Is Medium worth your time?
I’ve Never Been So Proud of $.60 in My Life!
Life is so crazy. There’s never been a better time to bet on you!

I decided I needed a new track in life in the fall of 2020. I hated my job in the insurance industry. It was not who I was needing on the other side of the mirror. Stress from life, Covid pandemic, and pain from so many major life events all at one time. I was overwhelmed.
So I took the plunge and registered for college and began at Colorado State University. I have a degree in Criminal Justice and I wanted to be a cyber security expert. Err.. well, I thought I did. CS was interesting, but it wasn’t what I wanted to do forever.
It didn’t go well. I was overwhelmed. I couldn’t get the support I needed and again, there was something missing for me.
Then I registered and completed the UX Designer Course with Coursera via Google Online in the fall of 2021. I loved almost everything about it. I love design. I love problem-solving strategies. I love UX Design. But it still wasn’t the thing I couldn’t wait to start my day doing.
Probably sounds whiny and indecisive. I’d call it more desperate. I’m a tad over a half-century old. I’ve survived my son’s tragic death at twenty-one, losing my entire family to MAGA, and I just didn’t have the energy to do one more thing that wasn’t going to lead me to my dream.
Extending my hand out and actually grasping my dream seemed so impossible. I couldn’t make the commitment to the soul screaming demand that I sit down and write. I did everything but… literally.
Until I found Medium, I didn’t feel like I had any support. Now, I feel like I can tap into some of the greatest minds in our world here.
That’s where Kristina God along with her puddle jumping enthusiast, whose words of encouragement helped me finally make a commitment to my writing with intent and purpose.

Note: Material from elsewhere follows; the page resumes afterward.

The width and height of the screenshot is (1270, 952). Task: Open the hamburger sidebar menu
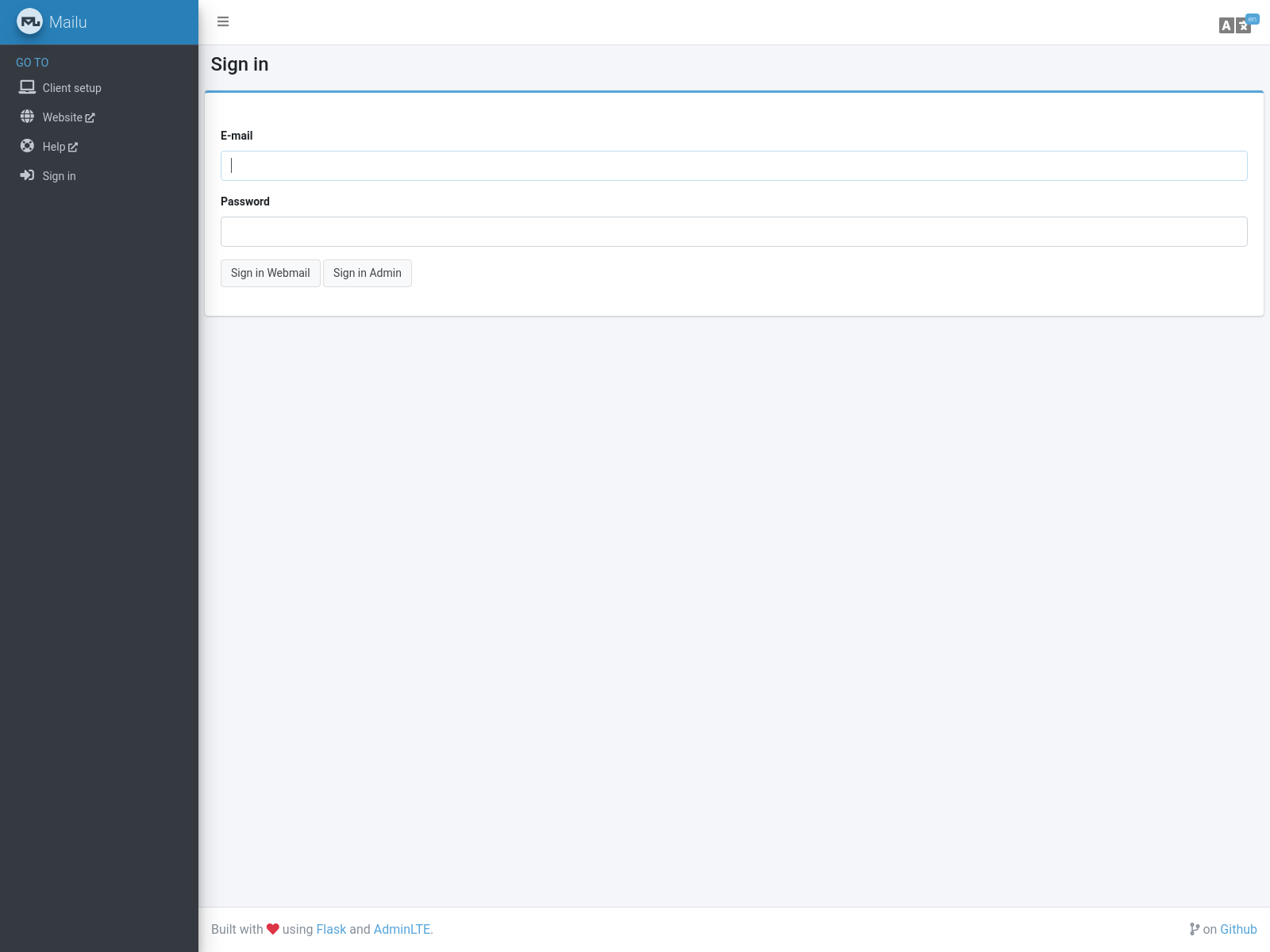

“spending every day doing the things that matter to you”
Jump!— Why Taking The Leap Is Your Logical Next Step
Not an irrational and emotional act.
medium.com
Thank you, Kristina, for all you give to the writing community.
Then I started getting serious. No matter the time, it’s going to pass whether I’m happy or miserable. I’ve spent enough time miserable. It’s time to get happy with me.

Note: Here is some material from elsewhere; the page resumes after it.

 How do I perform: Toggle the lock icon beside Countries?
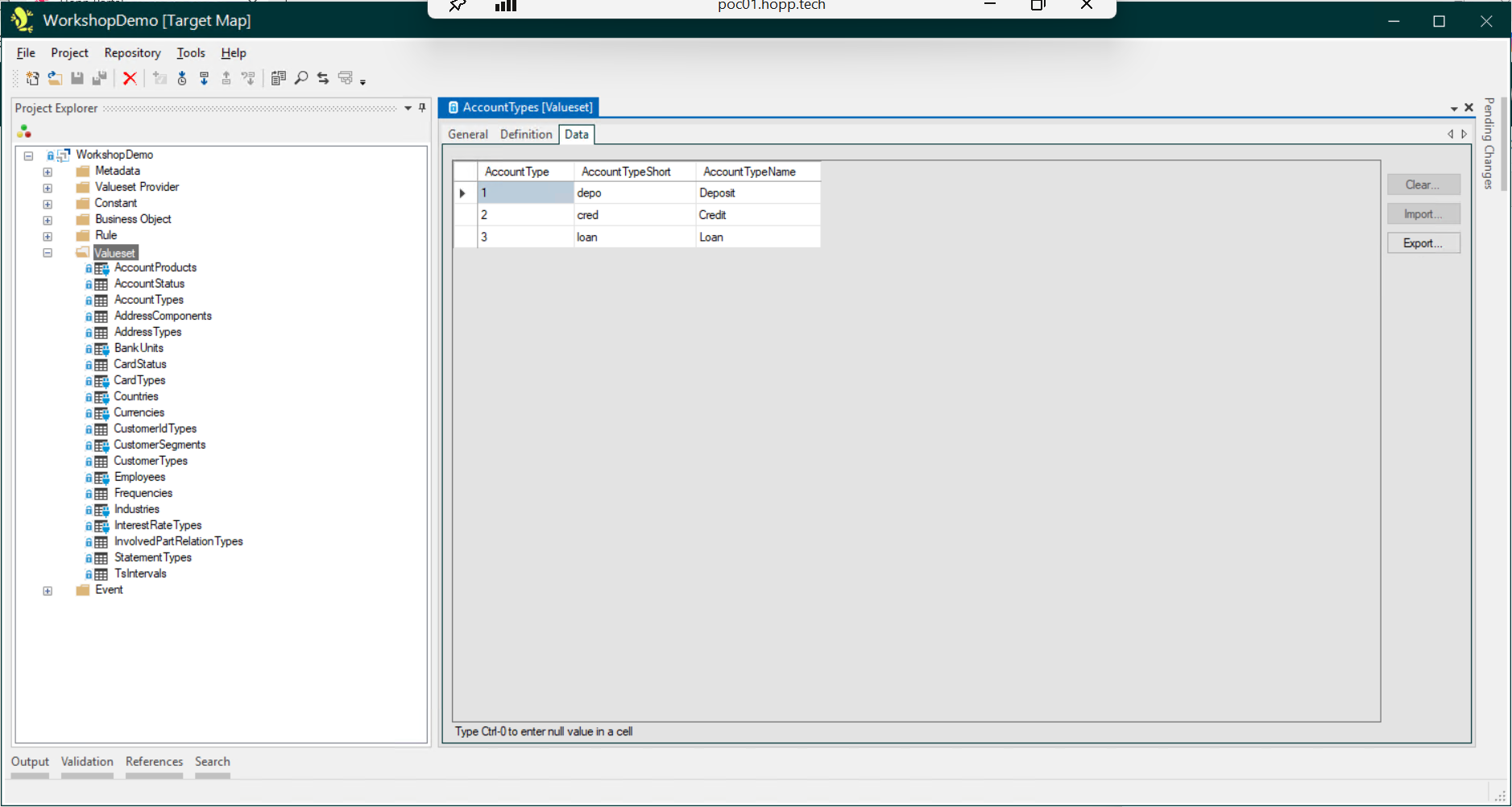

Now, I’ve made the commitment to sit down and write, and this is my reward. It’s the first time I’ve made money on my dream. And that feels pretty damn good.

Every dream has to start somewhere and baby, I’m just getting started. Seriously, Medium, Kristina God and Jan Sebastian, and many other writers, mentors, and creatives have made me believe taking that chance is the whole point of writing and eventually living your fullest life. It’s not something to think about. It’s not something to ponder. It’s something I’m supposed to do.
Thank you for sharing your time with me while you read my article.